Task goal: Copy out the items below, swapping every "GUI agent" for "browser agent" and keeping everything else the same.

Dataset entries:
[start]

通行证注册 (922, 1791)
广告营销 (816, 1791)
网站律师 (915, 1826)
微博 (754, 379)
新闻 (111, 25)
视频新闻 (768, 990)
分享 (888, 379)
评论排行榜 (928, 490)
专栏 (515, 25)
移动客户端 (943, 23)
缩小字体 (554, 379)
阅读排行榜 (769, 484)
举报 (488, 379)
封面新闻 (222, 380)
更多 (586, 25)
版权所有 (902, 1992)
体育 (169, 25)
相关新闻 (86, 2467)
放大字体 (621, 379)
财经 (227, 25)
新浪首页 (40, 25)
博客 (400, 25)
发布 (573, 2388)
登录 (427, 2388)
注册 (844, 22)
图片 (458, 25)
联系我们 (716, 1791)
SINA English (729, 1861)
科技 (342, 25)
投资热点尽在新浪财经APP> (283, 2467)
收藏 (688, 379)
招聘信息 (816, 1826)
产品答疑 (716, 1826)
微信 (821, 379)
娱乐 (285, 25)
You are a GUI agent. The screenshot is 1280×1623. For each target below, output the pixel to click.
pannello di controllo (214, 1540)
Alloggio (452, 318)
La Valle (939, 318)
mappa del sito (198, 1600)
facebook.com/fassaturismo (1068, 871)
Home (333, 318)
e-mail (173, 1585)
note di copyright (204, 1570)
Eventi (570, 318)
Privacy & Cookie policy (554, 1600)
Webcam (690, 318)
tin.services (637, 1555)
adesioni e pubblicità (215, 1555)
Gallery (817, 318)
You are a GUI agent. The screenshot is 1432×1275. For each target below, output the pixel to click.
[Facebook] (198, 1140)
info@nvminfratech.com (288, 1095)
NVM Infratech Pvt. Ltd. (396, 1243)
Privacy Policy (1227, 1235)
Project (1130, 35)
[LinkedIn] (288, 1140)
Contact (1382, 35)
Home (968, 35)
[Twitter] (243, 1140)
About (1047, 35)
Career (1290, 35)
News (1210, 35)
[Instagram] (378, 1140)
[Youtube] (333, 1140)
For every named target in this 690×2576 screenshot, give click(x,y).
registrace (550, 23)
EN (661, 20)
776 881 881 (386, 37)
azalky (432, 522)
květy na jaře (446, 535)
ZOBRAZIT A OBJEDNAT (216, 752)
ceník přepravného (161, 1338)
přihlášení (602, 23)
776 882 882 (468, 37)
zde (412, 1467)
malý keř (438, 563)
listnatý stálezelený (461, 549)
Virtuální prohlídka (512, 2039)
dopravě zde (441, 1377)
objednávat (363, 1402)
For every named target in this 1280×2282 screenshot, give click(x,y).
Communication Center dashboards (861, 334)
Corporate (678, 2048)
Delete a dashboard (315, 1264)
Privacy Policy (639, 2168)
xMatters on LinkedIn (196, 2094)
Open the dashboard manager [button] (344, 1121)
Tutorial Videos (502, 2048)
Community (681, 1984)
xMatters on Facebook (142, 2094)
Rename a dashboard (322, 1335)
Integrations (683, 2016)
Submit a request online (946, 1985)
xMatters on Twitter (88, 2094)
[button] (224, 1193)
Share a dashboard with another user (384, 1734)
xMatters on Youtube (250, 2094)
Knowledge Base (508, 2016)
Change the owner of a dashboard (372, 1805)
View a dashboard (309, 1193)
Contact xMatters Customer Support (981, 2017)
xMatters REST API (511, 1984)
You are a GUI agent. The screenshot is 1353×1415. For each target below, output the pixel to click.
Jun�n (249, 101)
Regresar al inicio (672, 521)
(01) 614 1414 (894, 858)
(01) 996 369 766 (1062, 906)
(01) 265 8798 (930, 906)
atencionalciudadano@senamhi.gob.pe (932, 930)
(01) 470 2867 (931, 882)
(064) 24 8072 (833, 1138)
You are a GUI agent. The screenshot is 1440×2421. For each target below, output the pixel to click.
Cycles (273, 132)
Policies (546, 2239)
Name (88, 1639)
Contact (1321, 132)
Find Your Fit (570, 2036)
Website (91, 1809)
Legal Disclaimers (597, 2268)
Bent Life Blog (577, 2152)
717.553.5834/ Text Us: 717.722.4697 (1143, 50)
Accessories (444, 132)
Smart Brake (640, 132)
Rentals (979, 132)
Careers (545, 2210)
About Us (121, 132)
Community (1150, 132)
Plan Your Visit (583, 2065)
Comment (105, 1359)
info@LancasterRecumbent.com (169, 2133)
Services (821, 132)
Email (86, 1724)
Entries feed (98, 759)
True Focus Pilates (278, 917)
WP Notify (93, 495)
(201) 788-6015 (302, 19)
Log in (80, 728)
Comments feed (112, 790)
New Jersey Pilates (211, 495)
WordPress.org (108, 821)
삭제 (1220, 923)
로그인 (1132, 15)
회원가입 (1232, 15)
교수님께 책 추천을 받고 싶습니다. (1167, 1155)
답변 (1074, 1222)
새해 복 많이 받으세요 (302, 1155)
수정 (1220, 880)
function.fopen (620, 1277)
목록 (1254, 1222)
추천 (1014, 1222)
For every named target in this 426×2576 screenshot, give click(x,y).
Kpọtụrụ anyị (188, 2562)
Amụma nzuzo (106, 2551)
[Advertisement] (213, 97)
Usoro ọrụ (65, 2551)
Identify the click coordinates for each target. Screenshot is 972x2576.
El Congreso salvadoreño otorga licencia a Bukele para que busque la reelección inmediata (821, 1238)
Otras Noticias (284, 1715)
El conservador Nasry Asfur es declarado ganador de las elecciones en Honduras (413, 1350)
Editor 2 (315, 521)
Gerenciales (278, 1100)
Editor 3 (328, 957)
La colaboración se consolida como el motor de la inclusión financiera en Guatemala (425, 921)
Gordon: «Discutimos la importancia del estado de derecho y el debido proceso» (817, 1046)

[end]

Answer:
通行证注册 (922, 1791)
广告营销 (816, 1791)
网站律师 (915, 1826)
微博 (754, 379)
新闻 (111, 25)
视频新闻 (768, 990)
分享 (888, 379)
评论排行榜 (928, 490)
专栏 (515, 25)
移动客户端 (943, 23)
缩小字体 (554, 379)
阅读排行榜 (769, 484)
举报 (488, 379)
封面新闻 (222, 380)
更多 (586, 25)
版权所有 (902, 1992)
体育 (169, 25)
相关新闻 (86, 2467)
放大字体 (621, 379)
财经 (227, 25)
新浪首页 (40, 25)
博客 (400, 25)
发布 (573, 2388)
登录 (427, 2388)
注册 (844, 22)
图片 (458, 25)
联系我们 (716, 1791)
SINA English (729, 1861)
科技 (342, 25)
投资热点尽在新浪财经APP> (283, 2467)
收藏 (688, 379)
招聘信息 (816, 1826)
产品答疑 (716, 1826)
微信 (821, 379)
娱乐 (285, 25)
You are a browser agent. The screenshot is 1280×1623. For each target below, output the pixel to click.
pannello di controllo (214, 1540)
Alloggio (452, 318)
La Valle (939, 318)
mappa del sito (198, 1600)
facebook.com/fassaturismo (1068, 871)
Home (333, 318)
e-mail (173, 1585)
note di copyright (204, 1570)
Eventi (570, 318)
Privacy & Cookie policy (554, 1600)
Webcam (690, 318)
tin.services (637, 1555)
adesioni e pubblicità (215, 1555)
Gallery (817, 318)
You are a browser agent. The screenshot is 1432×1275. For each target below, output the pixel to click.
[Facebook] (198, 1140)
info@nvminfratech.com (288, 1095)
NVM Infratech Pvt. Ltd. (396, 1243)
Privacy Policy (1227, 1235)
Project (1130, 35)
[LinkedIn] (288, 1140)
Contact (1382, 35)
Home (968, 35)
[Twitter] (243, 1140)
About (1047, 35)
Career (1290, 35)
News (1210, 35)
[Instagram] (378, 1140)
[Youtube] (333, 1140)
For every named target in this 690×2576 screenshot, give click(x,y).
registrace (550, 23)
EN (661, 20)
776 881 881 (386, 37)
azalky (432, 522)
květy na jaře (446, 535)
ZOBRAZIT A OBJEDNAT (216, 752)
ceník přepravného (161, 1338)
přihlášení (602, 23)
776 882 882 (468, 37)
zde (412, 1467)
malý keř (438, 563)
listnatý stálezelený (461, 549)
Virtuální prohlídka (512, 2039)
dopravě zde (441, 1377)
objednávat (363, 1402)
For every named target in this 1280×2282 screenshot, give click(x,y).
Communication Center dashboards (861, 334)
Corporate (678, 2048)
Delete a dashboard (315, 1264)
Privacy Policy (639, 2168)
xMatters on LinkedIn (196, 2094)
Open the dashboard manager [button] (344, 1121)
Tutorial Videos (502, 2048)
Community (681, 1984)
xMatters on Facebook (142, 2094)
Rename a dashboard (322, 1335)
Integrations (683, 2016)
Submit a request online (946, 1985)
xMatters on Twitter (88, 2094)
[button] (224, 1193)
Share a dashboard with another user (384, 1734)
xMatters on Youtube (250, 2094)
Knowledge Base (508, 2016)
Change the owner of a dashboard (372, 1805)
View a dashboard (309, 1193)
Contact xMatters Customer Support (981, 2017)
xMatters REST API (511, 1984)
You are a browser agent. The screenshot is 1353×1415. For each target below, output the pixel to click.
Jun�n (249, 101)
Regresar al inicio (672, 521)
(01) 614 1414 (894, 858)
(01) 996 369 766 (1062, 906)
(01) 265 8798 (930, 906)
atencionalciudadano@senamhi.gob.pe (932, 930)
(01) 470 2867 (931, 882)
(064) 24 8072 (833, 1138)
You are a browser agent. The screenshot is 1440×2421. For each target below, output the pixel to click.
Cycles (273, 132)
Policies (546, 2239)
Name (88, 1639)
Contact (1321, 132)
Find Your Fit (570, 2036)
Website (91, 1809)
Legal Disclaimers (597, 2268)
Bent Life Blog (577, 2152)
717.553.5834/ Text Us: 717.722.4697 (1143, 50)
Accessories (444, 132)
Smart Brake (640, 132)
Rentals (979, 132)
Careers (545, 2210)
About Us (121, 132)
Community (1150, 132)
Plan Your Visit (583, 2065)
Comment (105, 1359)
info@LancasterRecumbent.com (169, 2133)
Services (821, 132)
Email (86, 1724)
Entries feed (98, 759)
True Focus Pilates (278, 917)
WP Notify (93, 495)
(201) 788-6015 (302, 19)
Log in (80, 728)
Comments feed (112, 790)
New Jersey Pilates (211, 495)
WordPress.org (108, 821)
삭제 (1220, 923)
로그인 (1132, 15)
회원가입 (1232, 15)
교수님께 책 추천을 받고 싶습니다. (1167, 1155)
답변 (1074, 1222)
새해 복 많이 받으세요 (302, 1155)
수정 (1220, 880)
function.fopen (620, 1277)
목록 (1254, 1222)
추천 (1014, 1222)
For every named target in this 426×2576 screenshot, give click(x,y).
Kpọtụrụ anyị (188, 2562)
Amụma nzuzo (106, 2551)
[Advertisement] (213, 97)
Usoro ọrụ (65, 2551)
Identify the click coordinates for each target. Screenshot is 972x2576.
El Congreso salvadoreño otorga licencia a Bukele para que busque la reelección inmediata (821, 1238)
Otras Noticias (284, 1715)
El conservador Nasry Asfur es declarado ganador de las elecciones en Honduras (413, 1350)
Editor 2 (315, 521)
Gerenciales (278, 1100)
Editor 3 (328, 957)
La colaboración se consolida como el motor de la inclusión financiera en Guatemala (425, 921)
Gordon: «Discutimos la importancia del estado de derecho y el debido proceso» (817, 1046)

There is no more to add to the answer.